The National Heart, Lung and Blood Institute created the Maternal Health Community Implementation Project in 2021 with the goal of reversing growing national mortality trends, including higher death rates among Black women compared to white women and a sharply increasing rate among Hispanic women. The project supports four coalitions that engage communities to implement solutions, with NYU’s Institute for Excellence in Health Equity being one of them.
The grant will help researchers launch an adapted version of a supportive nutrition and lifestyle counseling program for pregnant women originally developed by two team members at the NYU Grossman School of Medicine. The altered program, called JustMothers, will deliver pregnancy information to individuals through automated, culturally relevant text messages with video links, according to NYU. Community health workers will host live one-on-one and group sessions as well.
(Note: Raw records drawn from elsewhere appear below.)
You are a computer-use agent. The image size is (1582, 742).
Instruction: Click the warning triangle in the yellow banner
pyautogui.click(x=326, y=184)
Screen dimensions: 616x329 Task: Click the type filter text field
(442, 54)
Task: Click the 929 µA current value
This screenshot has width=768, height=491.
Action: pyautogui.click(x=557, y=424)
Natasha Williams, an associate professor at the Institute for Excellence in Health Equity, will be the principal investigator of the study. Williams said researchers will look to compare the strategies used in the JustMothers program and that the study aims to meet patients' needs, remove obstacles to in-person care and address social determinants of health, Williams said. Community health partners will work with mothers on a daily basis and inform how the program is adapted before launch, she added.
“While we are focused on healthy lifestyles and nutrition, lifestyle counseling intervention that provide education and counseling for diet and exercise… It's also crucial to acknowledge that these disparities have existed for decades. The maternal mortality rates are not solely due to individual choices or behavior,” she added.
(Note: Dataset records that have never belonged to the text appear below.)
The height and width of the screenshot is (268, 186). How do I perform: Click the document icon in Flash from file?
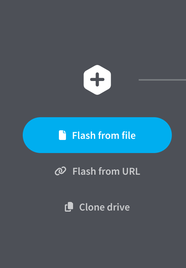tap(63, 135)
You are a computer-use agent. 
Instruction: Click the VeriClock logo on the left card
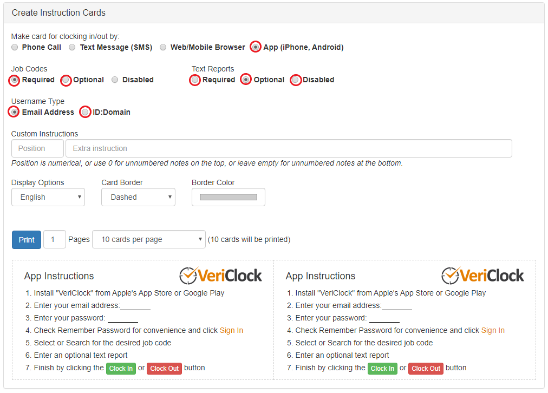(220, 276)
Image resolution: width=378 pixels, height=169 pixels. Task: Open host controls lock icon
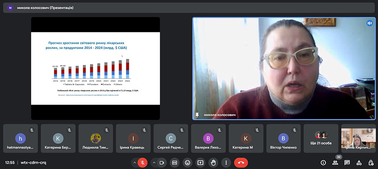point(371,162)
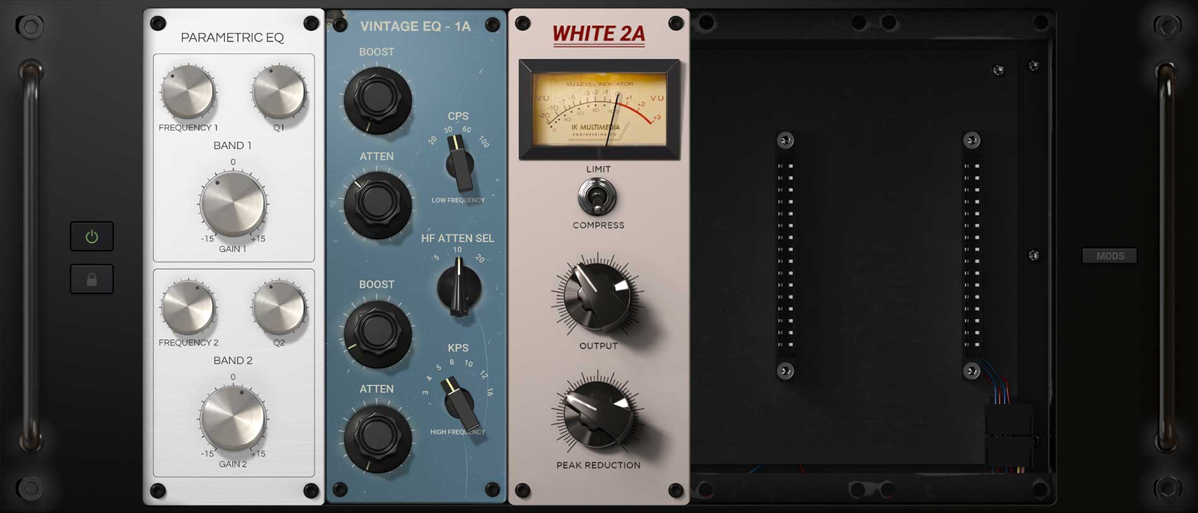Click the padlock lock icon

[x=91, y=280]
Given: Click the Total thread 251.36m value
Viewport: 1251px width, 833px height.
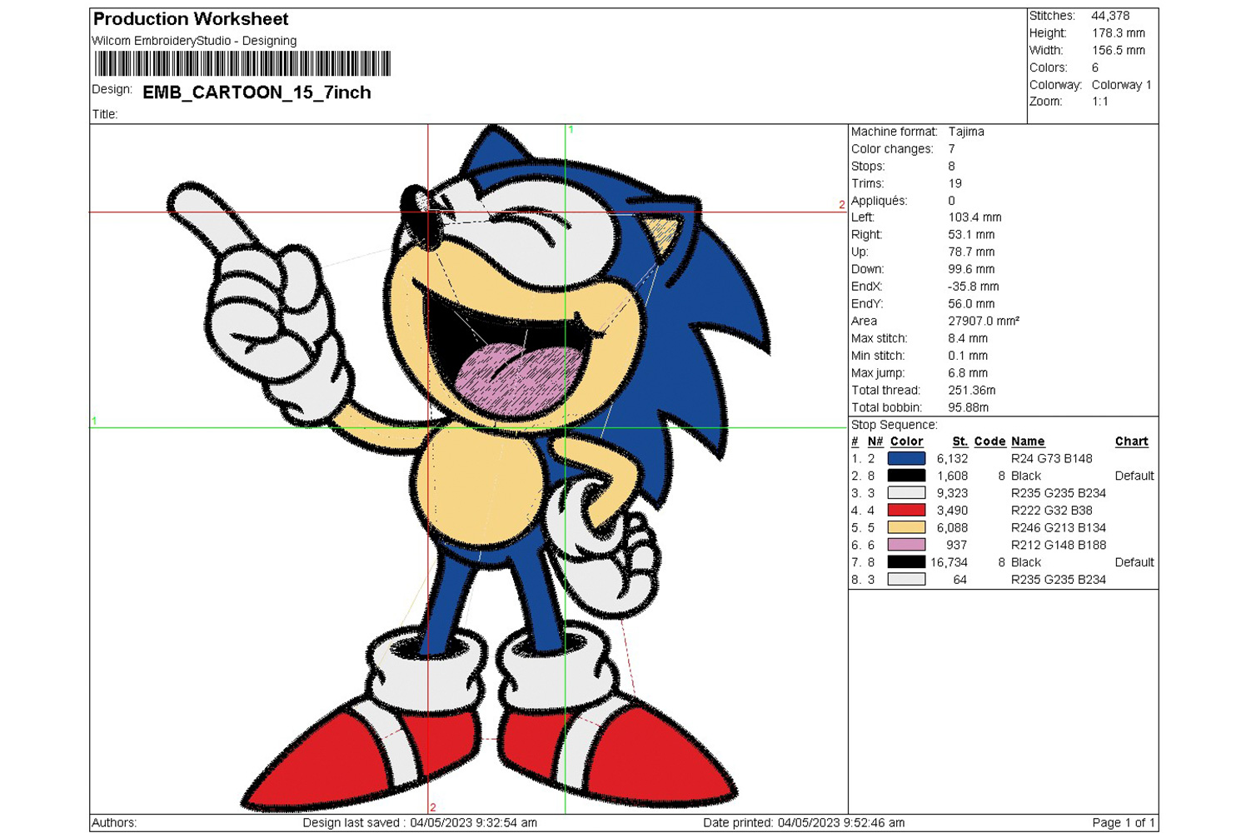Looking at the screenshot, I should tap(971, 390).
Researchers are meeting with clinic and community partners to do planning work and developing workflows to implement the program, Williams said, and according to NYU they will assess its impact across New York City Health + Hospitals and Family Health Centers at NYU Langone in Sunset Park and Flatbush.
The investigators will enroll 900 pregnant women in the study before December of this year. The National Heart, Lung and Blood Institute is part of the National Institutes of Health. —J.N.